J. Matzke2, C. Ziegler1, S. Crawford1, K. Martin1, E. Sutton1 1University Of Louisville,Hiram C. Polk, Jr. Department Of Surgery,Louisville, KY, USA 2Eureka College,Eureka, ILLINOIS, USA
Introduction: This study evaluates if undergraduate medical trainees’ laparoscopic skills acquisition could be monitored and assessed using a virtual reality (VR) simulator and how the resultant metrics correlate with actual performance of Fundamentals of Laparoscopic Surgery™ (FLS) tasks. A central tenet in creating competency-based curricula in undergraduate medical education is the development of meaningful assessments of medical student performance. Therefore, we studied the use of VR to characterize and assess the laparoscopic skills attained in a competency-based curriculum designed for graduating medical students applying for general surgery residency. Our overall goal is to integrate the milestone competencies for surgery across the educational continuum and document trainee progress toward proficiency.
Methods: Seventeen fourth year medical students applying for surgical residency completed a monitored VR training curriculum comprised of camera navigation (CN), hand eye coordination (HEC) and FLS tasks: circle cutting (CC), ligating loop (LL), peg transfer (PT), and intracorporeal knot tying (IKT). Students completed the curriculum at their own pace over eight weeks. Performance goals were those of the simulator for CN and HEC tasks and the standard goals given in the FLS instruction manual. After 8 weeks, students were observed performing FLS tasks. The best VR performance for each FLS task and the observed performance of the FLS tasks were scored by assigning penalties as described in the FLS instruction manual. The ability of the VR simulator to detect penalties in each of the FLS tasks and correlations of time taken to complete tasks are reported. Additional metrics from the VR simulator were examined for correlation to the commission of penalties.
Results: Sixteen students trained in 100% of the curriculum, though no student achieved proficiency in all of the VR modules within eight weeks. All students were proficient in CN and HEC tasks. Proficiency was achieved in CC, LL PT and IKT by 15, 12, 15, and 1 student respectively. VR simulation showed high specificity for predicting zero penalties on the observed CC, LL, and PT tasks (84%, 81%, and 75%). VR consistently underestimates time for CC, LL, and PT tasks. The interrater reliability of manual and VR times was highest for PT (r=0.508, p=0.014). The number of movements and dominant hand path length positively correlated with the commission of penalties. Needle drops, passes, loading time and time needle is out of view did not correlate with penalties for any task.

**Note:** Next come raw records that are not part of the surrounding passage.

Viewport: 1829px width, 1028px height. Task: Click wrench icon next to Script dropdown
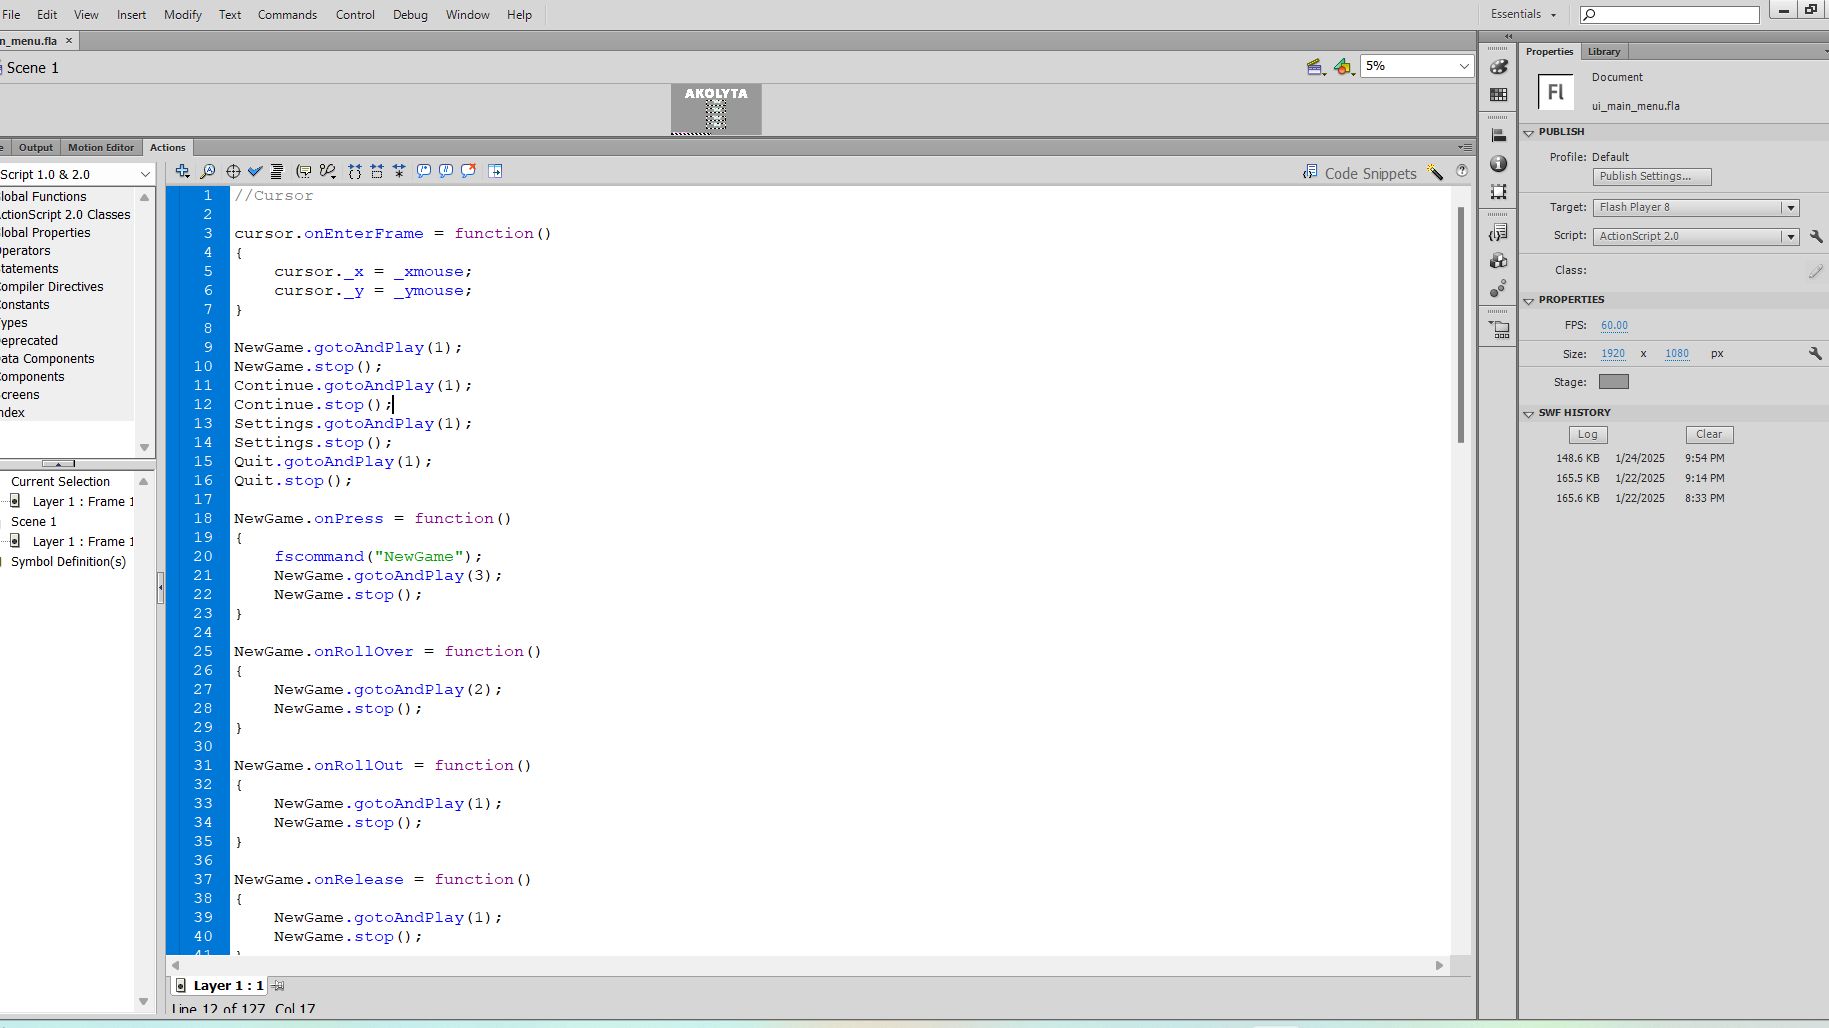(x=1816, y=237)
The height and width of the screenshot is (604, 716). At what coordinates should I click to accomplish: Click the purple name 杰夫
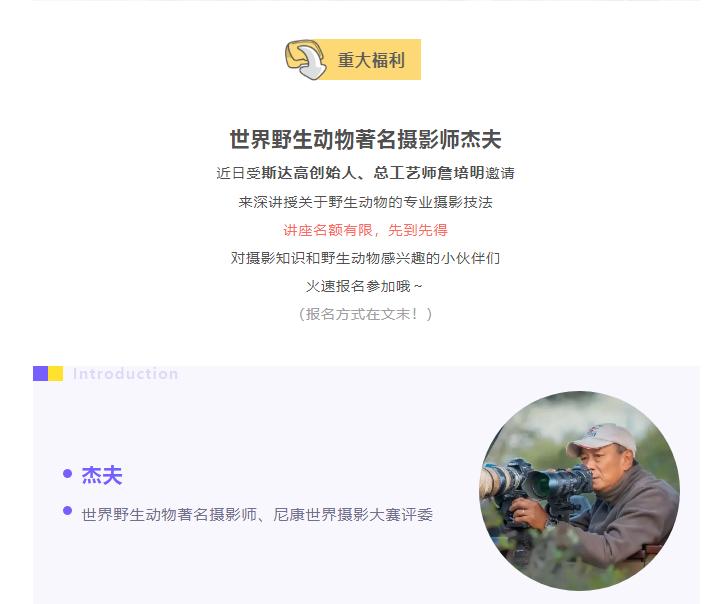point(102,475)
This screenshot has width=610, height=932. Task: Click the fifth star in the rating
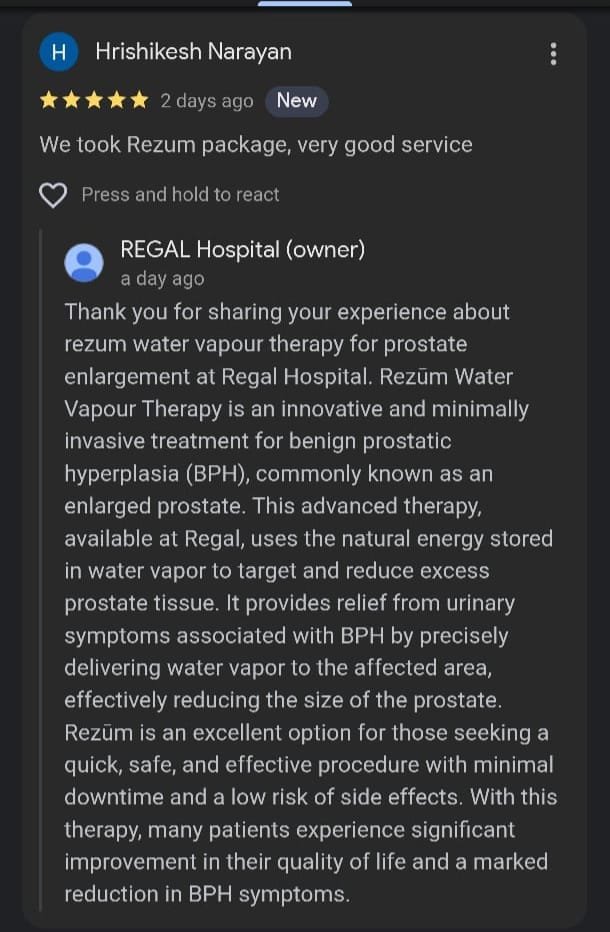click(x=138, y=101)
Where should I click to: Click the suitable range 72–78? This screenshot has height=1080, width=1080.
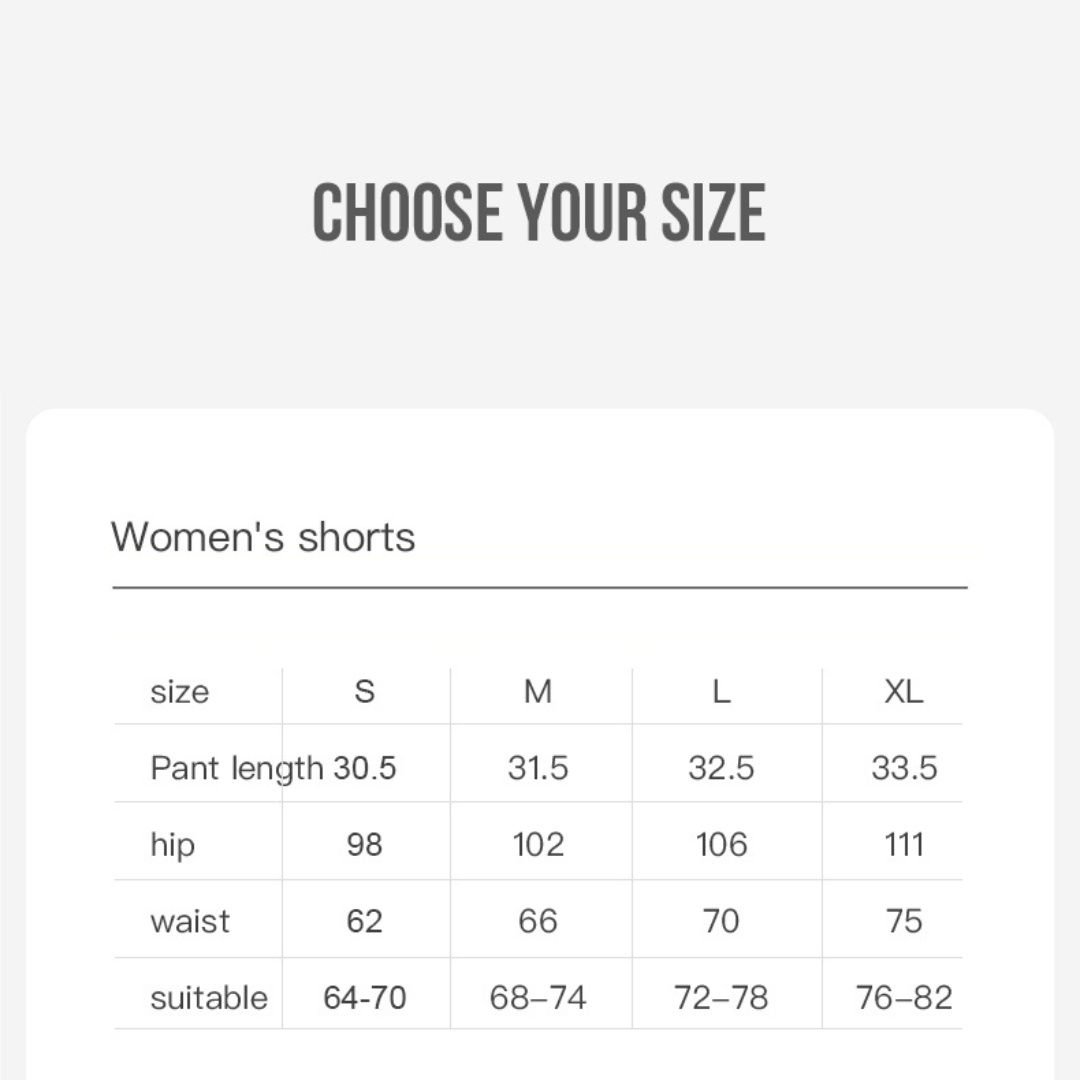point(721,997)
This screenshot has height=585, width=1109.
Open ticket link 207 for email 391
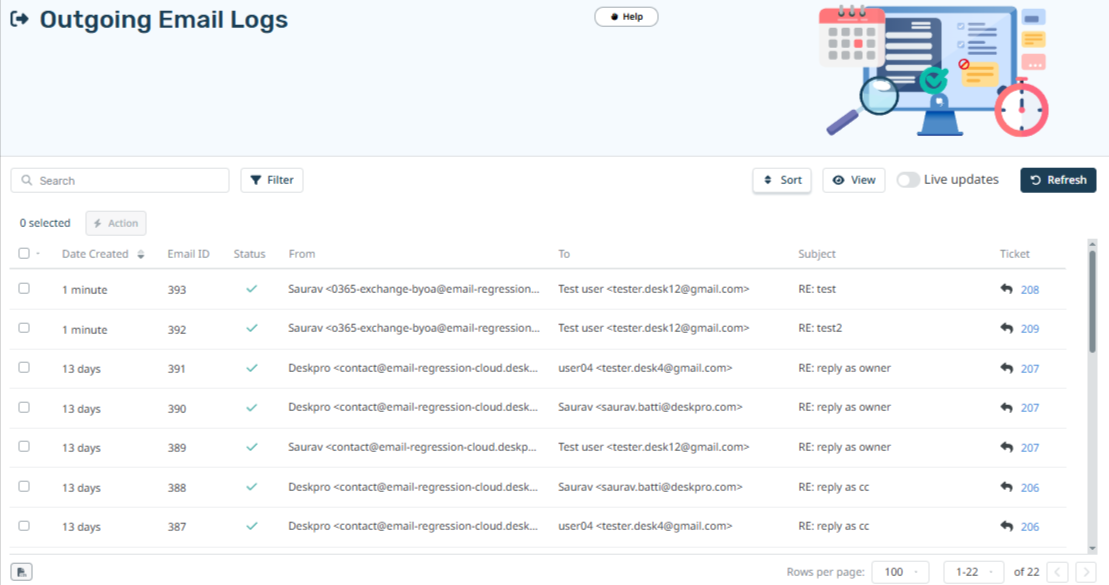(x=1029, y=369)
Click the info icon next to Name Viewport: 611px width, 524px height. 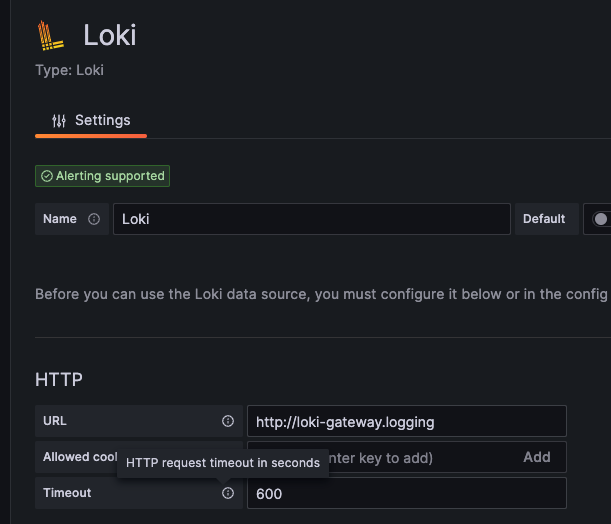point(94,219)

Conclusion: VR can be used to monitor and assess medical student acquisition of laparoscopic skills. The absence of penalties in the simulator reasonably predicts the absence of penalties in manual demonstration of CC, LL and PT skills, but not IKT. The documented skills acquired by trainees can be transferred to a graduate medical education program for further monitoring of progress toward proficiency.